Dang that’s a cool bike!


----------



## 3-speeder (Nov 23, 2018)

A few more pictures. Front hub is New Departure. Anyone ID the saddle?


----------



## juvela (Nov 23, 2018)

-----

Saddle -

Surprised it has no maker's mark on the side in the area of the two small lacing holes.

The shape and placement of the integral bag loops may narrow the possibilities.

It might help the experts if you could make an image showing the underside of the nose.

We need to hear from Rudy - @rhm - on this.

He will likely I.D. it in a jiffy.

Thinking "Wrights" for some reason...but probably wrong as usual.  

---

History/Usage -

The presence of the newspaper rack suggests it was employed by a young man for his delivery route when in its early life.

Suspect tyres may be OEM.  Given their tread we are not talking "high mileage" here...

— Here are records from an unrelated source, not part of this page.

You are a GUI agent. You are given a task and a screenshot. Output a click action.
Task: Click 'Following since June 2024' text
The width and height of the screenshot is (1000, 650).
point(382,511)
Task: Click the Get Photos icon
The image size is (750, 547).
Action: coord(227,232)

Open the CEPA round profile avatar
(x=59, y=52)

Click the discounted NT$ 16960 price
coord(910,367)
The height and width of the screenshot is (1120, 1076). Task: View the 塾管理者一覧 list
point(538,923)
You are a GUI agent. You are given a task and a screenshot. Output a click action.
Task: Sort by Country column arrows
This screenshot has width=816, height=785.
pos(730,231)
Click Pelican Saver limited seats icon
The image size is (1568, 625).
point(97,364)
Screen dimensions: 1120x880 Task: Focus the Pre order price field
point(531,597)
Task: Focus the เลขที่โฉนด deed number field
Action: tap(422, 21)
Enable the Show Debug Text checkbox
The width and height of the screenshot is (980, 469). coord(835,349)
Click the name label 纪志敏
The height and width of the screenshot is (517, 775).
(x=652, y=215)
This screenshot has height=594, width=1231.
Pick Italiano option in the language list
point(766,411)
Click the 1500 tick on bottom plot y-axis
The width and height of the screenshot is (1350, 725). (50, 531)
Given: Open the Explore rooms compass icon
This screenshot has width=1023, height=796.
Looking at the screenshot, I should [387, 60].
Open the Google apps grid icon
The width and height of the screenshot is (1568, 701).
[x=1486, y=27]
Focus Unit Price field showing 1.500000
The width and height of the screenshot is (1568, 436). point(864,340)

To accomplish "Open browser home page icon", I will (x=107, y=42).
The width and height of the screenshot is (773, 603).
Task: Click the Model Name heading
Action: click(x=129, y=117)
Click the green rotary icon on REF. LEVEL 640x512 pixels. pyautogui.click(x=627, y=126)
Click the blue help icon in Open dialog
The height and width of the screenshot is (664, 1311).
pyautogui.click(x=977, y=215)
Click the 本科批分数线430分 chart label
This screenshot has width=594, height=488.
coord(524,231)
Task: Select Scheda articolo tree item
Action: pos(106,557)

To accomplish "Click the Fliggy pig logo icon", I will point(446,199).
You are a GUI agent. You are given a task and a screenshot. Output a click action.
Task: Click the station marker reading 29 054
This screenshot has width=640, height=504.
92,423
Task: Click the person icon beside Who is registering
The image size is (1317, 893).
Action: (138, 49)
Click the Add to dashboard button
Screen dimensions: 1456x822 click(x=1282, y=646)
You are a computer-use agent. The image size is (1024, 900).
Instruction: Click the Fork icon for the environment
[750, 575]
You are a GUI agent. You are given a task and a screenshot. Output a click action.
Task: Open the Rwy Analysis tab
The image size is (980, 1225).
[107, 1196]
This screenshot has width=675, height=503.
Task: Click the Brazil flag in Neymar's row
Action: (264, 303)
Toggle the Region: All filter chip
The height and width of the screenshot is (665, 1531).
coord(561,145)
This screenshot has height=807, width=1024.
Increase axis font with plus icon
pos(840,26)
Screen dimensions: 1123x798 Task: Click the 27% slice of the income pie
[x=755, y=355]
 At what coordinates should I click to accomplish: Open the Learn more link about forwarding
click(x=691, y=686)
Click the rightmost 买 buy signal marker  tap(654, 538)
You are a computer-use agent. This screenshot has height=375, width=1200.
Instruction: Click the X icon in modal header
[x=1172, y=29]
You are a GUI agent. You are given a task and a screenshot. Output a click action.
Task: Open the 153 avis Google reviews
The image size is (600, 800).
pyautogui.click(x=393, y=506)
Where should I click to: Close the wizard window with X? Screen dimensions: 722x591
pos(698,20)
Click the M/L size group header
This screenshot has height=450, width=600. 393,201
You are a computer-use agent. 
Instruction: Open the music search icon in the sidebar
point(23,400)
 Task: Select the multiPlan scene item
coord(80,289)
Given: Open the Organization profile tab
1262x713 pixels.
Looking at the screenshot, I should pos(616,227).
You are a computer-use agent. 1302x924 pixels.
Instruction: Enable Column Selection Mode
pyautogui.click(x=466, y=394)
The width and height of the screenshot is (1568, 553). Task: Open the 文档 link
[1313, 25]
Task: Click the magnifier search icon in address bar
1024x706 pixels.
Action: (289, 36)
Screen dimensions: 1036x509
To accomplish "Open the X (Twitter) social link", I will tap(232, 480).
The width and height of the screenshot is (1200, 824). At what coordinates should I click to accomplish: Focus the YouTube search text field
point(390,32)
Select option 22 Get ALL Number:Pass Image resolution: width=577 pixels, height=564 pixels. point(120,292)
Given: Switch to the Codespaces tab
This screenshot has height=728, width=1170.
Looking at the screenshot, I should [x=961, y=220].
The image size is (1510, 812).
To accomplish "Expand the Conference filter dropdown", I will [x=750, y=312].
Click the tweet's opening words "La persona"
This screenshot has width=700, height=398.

Guessing it has enjoyed snoozing in indoor storage for over seventy years.

---

One of the latest images shows a bit of the gear block's face plate...but alas, not eno' for any reading.

-----


----------



## 3-speeder (Nov 23, 2018)

I did have this image. Sure reminds me of a Brooks.


----------



## juvela (Nov 23, 2018)

-----

Thank you!

Had not dawned on me dull braine that she might be a four-wire.  

Should greatly narrow the possibilities...

btw - you might have a go at removing some of the ferrous oxide deposition on the front of the clip to divine if there be a marking abiding thither...

-----


----------



## rhm (Nov 24, 2018)

It is a Person's Saddle, made in Worcester MA.  The stamp on the side, sadly not preserved, is an elaborate design with two lions supporting a shield.  There was probably a stamped badge on the back at one point, rather fragile openwork spelling out the word PERSONS.  Some little bits of it are sometimes preserved, like part of the S.

The nose hardware is very similar to Brooks, but the cantle plate is a different shape, and the way the rails is attached is also pretty different.  If we want to be pedantic about it, there are only two wires.  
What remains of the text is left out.